The difficult decision came after months of effort to address the organization's longstanding financial challenges or find a new home for its staff and programs.

Shortly after this announcement, a new opportunity for Minnesota Waters' members and their statewide network emerged.

"Our lakes and rivers define life in Minnesota," said Paul Austin, director of Conservation Minnesota. "Minnesota Waters' members and the state's lakes associations have been working on the front lines to protect and restore our most cherished places. We want to support their effort and make sure their priorities are heard in St. Paul."

Today, the two organizations celebrate the perpetuation of a valuable network that has made a measurable difference for Minnesota's lakes, rivers and streams.

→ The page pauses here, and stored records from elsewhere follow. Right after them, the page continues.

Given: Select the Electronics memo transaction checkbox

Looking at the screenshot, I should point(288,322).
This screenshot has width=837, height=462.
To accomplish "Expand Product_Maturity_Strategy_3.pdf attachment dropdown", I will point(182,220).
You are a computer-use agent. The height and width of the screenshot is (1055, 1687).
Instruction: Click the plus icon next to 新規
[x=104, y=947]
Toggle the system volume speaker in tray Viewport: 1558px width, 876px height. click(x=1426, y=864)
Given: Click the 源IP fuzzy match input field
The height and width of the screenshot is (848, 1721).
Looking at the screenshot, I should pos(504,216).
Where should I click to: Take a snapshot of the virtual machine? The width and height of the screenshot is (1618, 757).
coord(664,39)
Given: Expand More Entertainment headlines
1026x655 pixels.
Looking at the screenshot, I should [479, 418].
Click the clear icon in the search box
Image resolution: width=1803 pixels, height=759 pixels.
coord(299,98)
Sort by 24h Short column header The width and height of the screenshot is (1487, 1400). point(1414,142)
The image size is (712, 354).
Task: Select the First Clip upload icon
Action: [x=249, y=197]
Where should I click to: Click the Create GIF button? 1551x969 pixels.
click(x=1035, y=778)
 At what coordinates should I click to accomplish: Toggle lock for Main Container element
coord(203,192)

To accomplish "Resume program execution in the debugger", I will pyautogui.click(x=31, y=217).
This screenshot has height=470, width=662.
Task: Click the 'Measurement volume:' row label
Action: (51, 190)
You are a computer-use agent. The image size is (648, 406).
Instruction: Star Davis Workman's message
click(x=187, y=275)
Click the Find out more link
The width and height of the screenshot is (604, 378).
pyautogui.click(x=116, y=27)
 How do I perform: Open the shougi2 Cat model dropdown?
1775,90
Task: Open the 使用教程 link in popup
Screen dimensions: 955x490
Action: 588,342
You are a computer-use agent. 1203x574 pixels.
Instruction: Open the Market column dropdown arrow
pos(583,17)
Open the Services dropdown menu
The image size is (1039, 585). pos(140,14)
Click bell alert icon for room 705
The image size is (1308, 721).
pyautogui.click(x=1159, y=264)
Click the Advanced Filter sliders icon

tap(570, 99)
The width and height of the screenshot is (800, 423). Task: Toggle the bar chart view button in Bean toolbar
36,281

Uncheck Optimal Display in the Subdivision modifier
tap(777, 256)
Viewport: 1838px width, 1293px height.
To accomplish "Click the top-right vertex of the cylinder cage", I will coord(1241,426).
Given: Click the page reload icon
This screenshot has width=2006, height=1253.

"Lake associations, coalitions of lake associations, and concerned Minnesotans have been connected and strengthened through their years with Minnesota Waters. Joining forces with an organization that created the www.CheckMyLake.org educational tool and played a lead role in passage of the Clean Water, Land and Legacy Amendment makes perfect sense." said Kenzie Phelps, chair, Minnesota Waters board of directors.

"Our goal is to find practical solutions to the problems Minnesotans tell us are most important, and concerns about water quality are always at the top of the list," Austin said.

As a part of Conservation Minnesota, Minnesota Waters' members and lakes associations across the state will be asked to participate in setting Conservation Minnesota's annual priorities, receive updates and support from Conservation Minnesota's bipartisan capital team, and website hosting services for lakes associations will continue.

"Both Minnesota Waters' name and network will play a central role in our future programs. Over the coming weeks and months, we will ask members and lake associations to help us decide how we can best work together to protect The Land of 10,000 Lakes," Austin said.

"These two organizations have something very important in common, we are focused on engaging people in protecting what we love most about Minnesota," said Lois Sinn Lindquist of Alexandria, Minnesota Water executive director. "Today and tomorrow, our mission continues."